TIS Intech employs sensors, dashboards, and real time data to increase space utilization, reduce sick-office symptoms and boost staff effectiveness.
Last year in March, a Japanese IT services group, TIS Intech, undertook a major workplace transformation at its Toyosu headquarters (employing over 21,000 staff) as part of a shift to activity-based working. The initiative aimed to bring back a workforce where roughly 70% had been operating remotely, while maintaining productivity and trust in shared office environments.
The challenge extended beyond space planning. Leadership had faced resistance tied to the loss of assigned seating and concerns over workplace conditions in densely occupied, sealed meeting rooms. Internal assessments had showed that air quality, temperature, and noise levels varied significantly across rooms, with some environments contributing to reduced concentration and slower decision-making. These issues were difficult to detect without instrumentation, creating a gap between workplace policy and employee experience.
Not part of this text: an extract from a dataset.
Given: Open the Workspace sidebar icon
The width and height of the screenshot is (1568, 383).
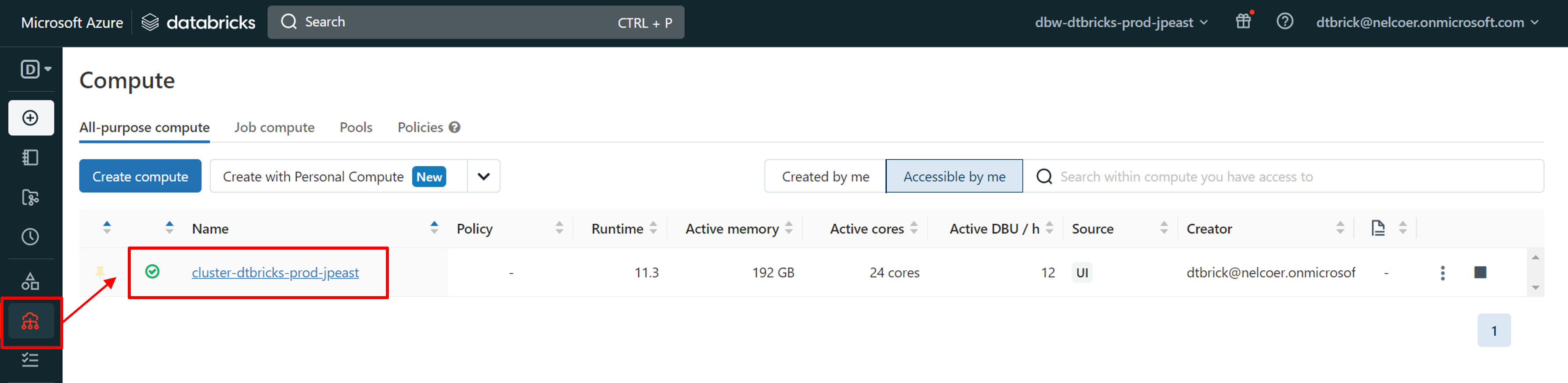Looking at the screenshot, I should (x=30, y=158).
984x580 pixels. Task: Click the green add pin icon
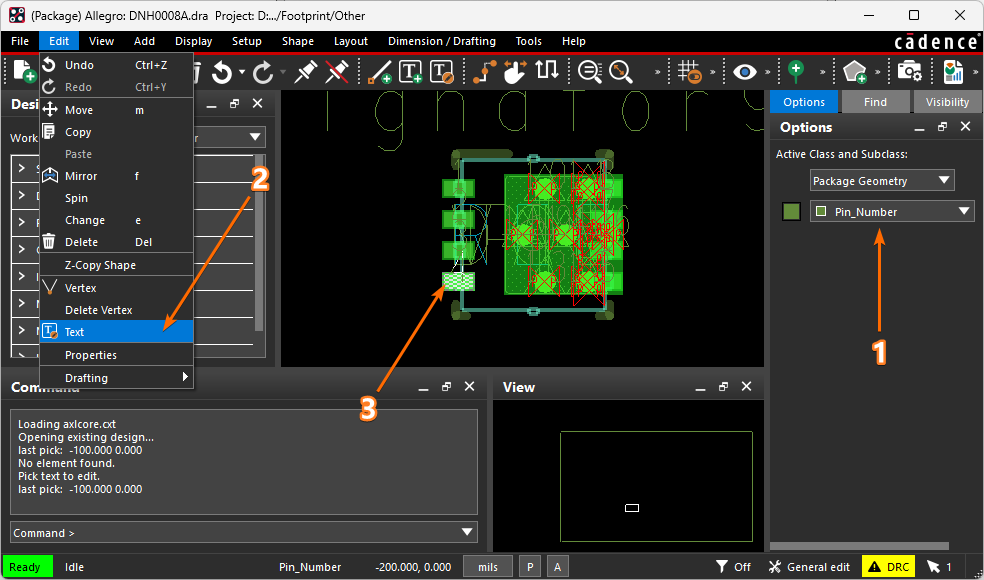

To address this, the organization embedded environmental monitoring into its collaboration infrastructure and connected it to workplace analytics systems. The approach focused on transparency and measurable conditions rather than mandates. Key technical measures included:
- Integration of sensors to track CO₂ levels, humidity, temperature, noise, and occupancy in real time
- Centralized dashboards providing visibility into room conditions before and during use
- Automated alerts for facilities teams to adjust ventilation or manage occupancy thresholds
- Cross-platform compatibility to support multiple conferencing ecosystems without fragmenting data
- Remote device management over a single network connection to ensure consistency across spaces
The firm announced that the goal was to “remove uncertainty” and give employees “clear data on where they can work effectively,” adding that visibility into environmental conditions helped “build confidence in shared spaces rather than forcing adoption.”
The result today in 2026 is:
- increased utilization of collaborative areas
- smoother adoption of flexible working
- fewer complaints linked to meeting room conditions
- environmental data has become part of broader operational metrics tied to employee performance and workplace planning
According to Niko Walraven, Area VP (APAC), Neat, the tech vendor consulting on the transformation, organizations are recognizing that meeting spaces “directly influence how people think and perform,” noting that environmental data is “…no longer just facilities information but part of how companies manage productivity and workplace trust.”